Le caractère social de l’activité en elle-même, qui ne doit pas se confondre avec l’utilité publique et l’absence de but lucratif, doit s’apprécier en tenant compte non pas de la nature intrinsèque de l’activité, mais en fonction de ses modalités d’exercice, et plusieurs critères peuvent être retenus : les modalités du financement, la participation des bénévoles, le tarif des prestations.
En premier lieu, il est exposé par [8] que le financement de l’Association se décompose comme suit : sur le montant de 3.714.617 euros de produits perçus par le siège de l’Association, 73% proviennent du réseau scolaire, 6% proviennent de la Bibliothèque et de la Médiathèque, et 21 % proviennent de subventions privées.
Cependant, l’autorité régulatrice des transports indique que l’Association n’a pas justifié par des pièces ses allégations selon lesquelles elle financerait les subventions d’équilibre à hauteur de 967.184 euros pour combler les déficits des établissements scolaires, et selon lesquelles elle accorderait des subventions aux universités partenaires.
En outre, concernant la gratuité des prestations ou la modicité des tarifs, [8] précise qu’aucun chiffre n’a été fourni par l’Association, de telle sorte que l’autorité régulatrice des transports a dû se renseigner elle-même concernant les tarifs pratiqués par la [6] et par la Médiathèque, et qu’elle a pu constater que ces services n’étaient ni gratuits ni modiques. Elle a également souligné l’opacité des tarifs des formations dispensées par l’Institut [7].
Concernant l’attribution de bourses à des enfants, adolescents ou étudiants, aucune information individuelle n’a été divulguée par l’Association pour des raisons de confidentialité.
Concernant les conventions universitaires, les pièces transmises n’ont pas permis de corroborer les dires de l’Association à propos d’étudiants bénéficiaires de bourses.
Concernant le recours à des bénévoles, aucune convention de bénévolat n’a été produite, sauf une convention concernant une convention intervenant au sein d’un camp d’été en Israël. Pour le reste, [8] insiste sur le fait que l’Association ne procède que par affirmations.
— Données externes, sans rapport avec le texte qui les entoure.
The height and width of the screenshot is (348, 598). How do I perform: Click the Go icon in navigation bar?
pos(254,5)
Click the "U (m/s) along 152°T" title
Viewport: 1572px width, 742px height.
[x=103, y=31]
Dans ces conditions, [8] en déduit à juste titre que les bénévoles ne représentent pas un nombre significatif de personnes au sein de l’Association.
Or le Tribunal constate que les pièces produites par l’Association [5] dans le cadre de la présente instance ne permettent pas de contredire utilement les constats effectués par [8], alors que plusieurs renvois ont été accordés à la partie requérante afin de lui permettre de mieux justifier du caractère social de son activité.
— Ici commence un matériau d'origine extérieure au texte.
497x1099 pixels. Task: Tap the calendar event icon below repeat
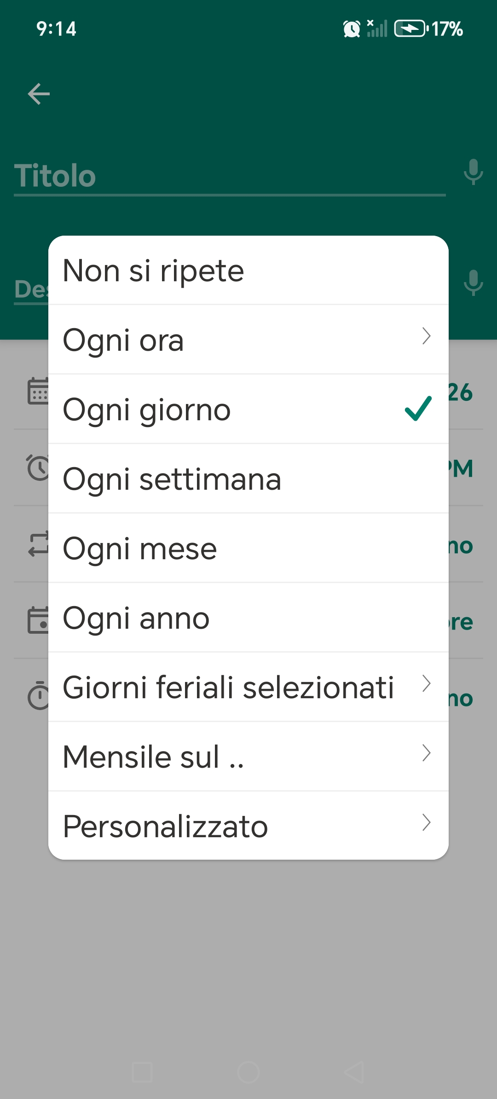[x=38, y=620]
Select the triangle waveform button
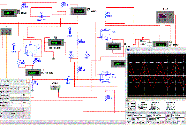The height and width of the screenshot is (125, 186). 14,89
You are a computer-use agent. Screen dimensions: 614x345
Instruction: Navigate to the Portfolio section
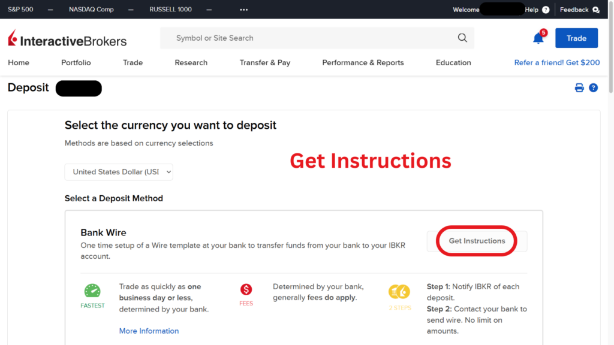pyautogui.click(x=76, y=62)

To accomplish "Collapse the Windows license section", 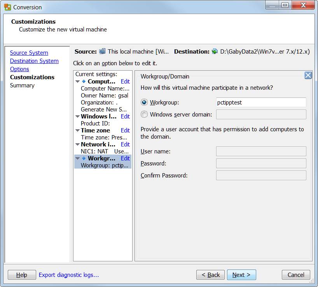I will (77, 117).
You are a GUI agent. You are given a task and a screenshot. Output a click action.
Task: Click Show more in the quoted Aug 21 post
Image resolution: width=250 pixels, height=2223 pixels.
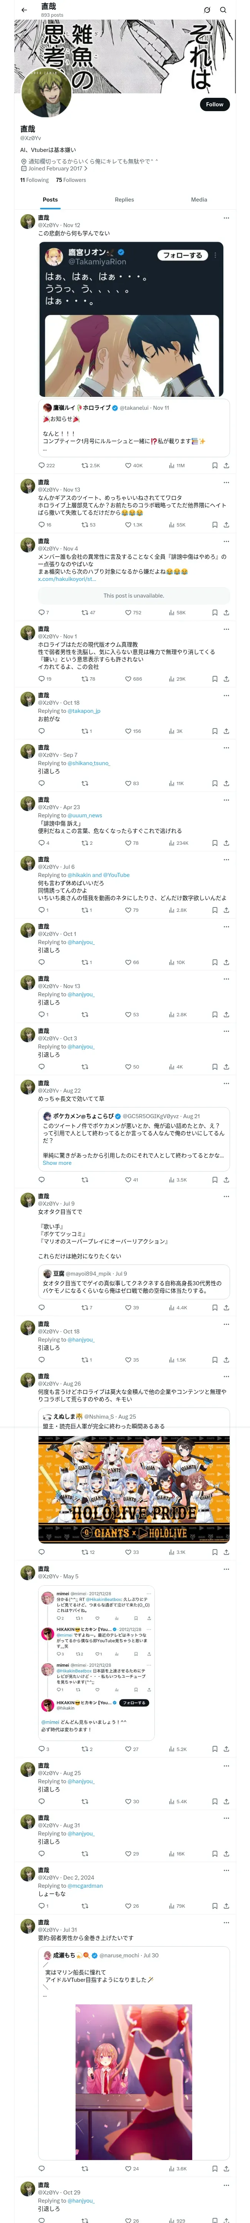[x=57, y=1162]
Il résulte de ces éléments que l’Association [5] n’établit pas suffisamment qu’elle exerce une activité de caractère social au sens de l’article L 2531-2 du Code général des collectivités territoriales.
En conséquence, l’Association [5] sera déboutée de sa demande d’exonération du versement mobilité, et de l’intégralité de ses prétentions.
En raison de considérations tenant à l’équité, les parties seront déboutées de leurs demandes respectives fondées sur l’article 700 du Code de procédure civile.
L’Association [5], qui succombe en la présente instance, sera condamnée aux dépens.
PAR CES MOTIFS
Le Tribunal, statuant en premier ressort, par jugement contradictoire rendu par mise à disposition au greffe :
Déclare l’Association [5] recevable mais mal fondée en son recours ;
Déboute l’Association [5] de ses prétentions ;
Déboute les parties de leurs demandes respectives fondées sur l’article 700 du Code de procédure civile ;
Condamne l’Association [5] aux dépens.
Fait et jugé à Paris le 28 Août 2025
Le Greffier Le Président
N° RG 21/02652 – N° Portalis 352J-W-B7F-CVRZB
EXPÉDITION exécutoire dans l’affaire :
Demandeur : Association [5] ([5])
Défendeur : Société [8]
EN CONSÉQUENCE, LA RÉPUBLIQUE FRANÇAISE mande et ordonne :
A tous les huissiers de justice, sur ce requis, de mettre ladite décision à exécution,
Aux procureurs généraux et aux procureurs de la République près les tribunaux judiciaires d’y tenir la main,
A tous commandants et officiers de la force publique de prêter main forte lorsqu’ils en seront légalement requis.
En foi de quoi la présente a été signée et délivrée par nous, Directeur de greffe soussigné au greffe du Tribunal judiciaire de Paris.